Entre luto, memória e humor, romance de estreia de Julieta Correa transforma a experiência da perda em literatura

 NO PRELO 
23/12/2025  

Publicado originalmente na Argentina em 2024, Por que são tão lindos os cavalos? marca a estreia literária de Julieta Correa e nasce no encontro delicado entre diário e romance, fato médico e invenção literária, ausência e permanência. O livro constrói sua narrativa a partir do diálogo entre as anotações da autora e os diários de sua mãe, Sari — mulher de letras, atravessada por uma doença sem nome que vai apagando, pouco a pouco, suas faculdades, sua voz e sua presença cotidiana.

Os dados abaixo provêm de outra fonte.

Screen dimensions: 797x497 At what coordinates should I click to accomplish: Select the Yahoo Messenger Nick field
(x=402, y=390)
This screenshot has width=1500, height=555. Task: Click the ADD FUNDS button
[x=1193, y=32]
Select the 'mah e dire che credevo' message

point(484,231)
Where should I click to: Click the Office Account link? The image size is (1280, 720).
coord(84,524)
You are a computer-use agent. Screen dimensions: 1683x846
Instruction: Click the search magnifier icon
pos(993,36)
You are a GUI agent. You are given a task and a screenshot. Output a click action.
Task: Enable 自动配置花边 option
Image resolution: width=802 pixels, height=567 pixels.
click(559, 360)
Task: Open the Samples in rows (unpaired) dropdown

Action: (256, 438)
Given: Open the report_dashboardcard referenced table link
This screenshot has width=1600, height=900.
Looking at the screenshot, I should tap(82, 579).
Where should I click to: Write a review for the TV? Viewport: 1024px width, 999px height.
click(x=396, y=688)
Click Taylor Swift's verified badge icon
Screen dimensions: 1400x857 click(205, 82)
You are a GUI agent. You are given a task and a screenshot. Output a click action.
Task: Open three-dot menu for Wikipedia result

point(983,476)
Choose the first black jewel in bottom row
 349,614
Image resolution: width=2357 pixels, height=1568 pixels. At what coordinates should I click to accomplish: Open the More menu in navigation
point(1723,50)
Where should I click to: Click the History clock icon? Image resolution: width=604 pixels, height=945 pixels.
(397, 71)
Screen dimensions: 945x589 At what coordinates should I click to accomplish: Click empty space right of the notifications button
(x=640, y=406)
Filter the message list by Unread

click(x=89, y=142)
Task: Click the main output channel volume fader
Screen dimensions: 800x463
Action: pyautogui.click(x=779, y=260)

Enquanto acompanha o avanço da enfermidade, a filha registra também o peso da pandemia, do confinamento, do trabalho e dos silêncios que passam a ocupar o lugar das palavras. O que se forma diante do leitor é um livro sem pressa e sem plano aparente, que vai tomando corpo à medida que avança, entre crônicas da vida de bairro, fragmentos íntimos e um “léxico familiar” que tenta preservar aquilo que insiste em desaparecer.
Aos poucos, a doença deixa de ser apenas apagamento e passa a funcionar também como revelação. Revela a dimensão humana de quem sofre e, no caso de Sari, expõe uma lucidez recorrente em seus diários: a percepção da fragilidade da experiência humana, na origem tanto de sua tragédia quanto de sua beleza. Em Por que são tão lindos os cavalos?, Julieta Correa transforma o luto em linguagem — e a memória, em literatura.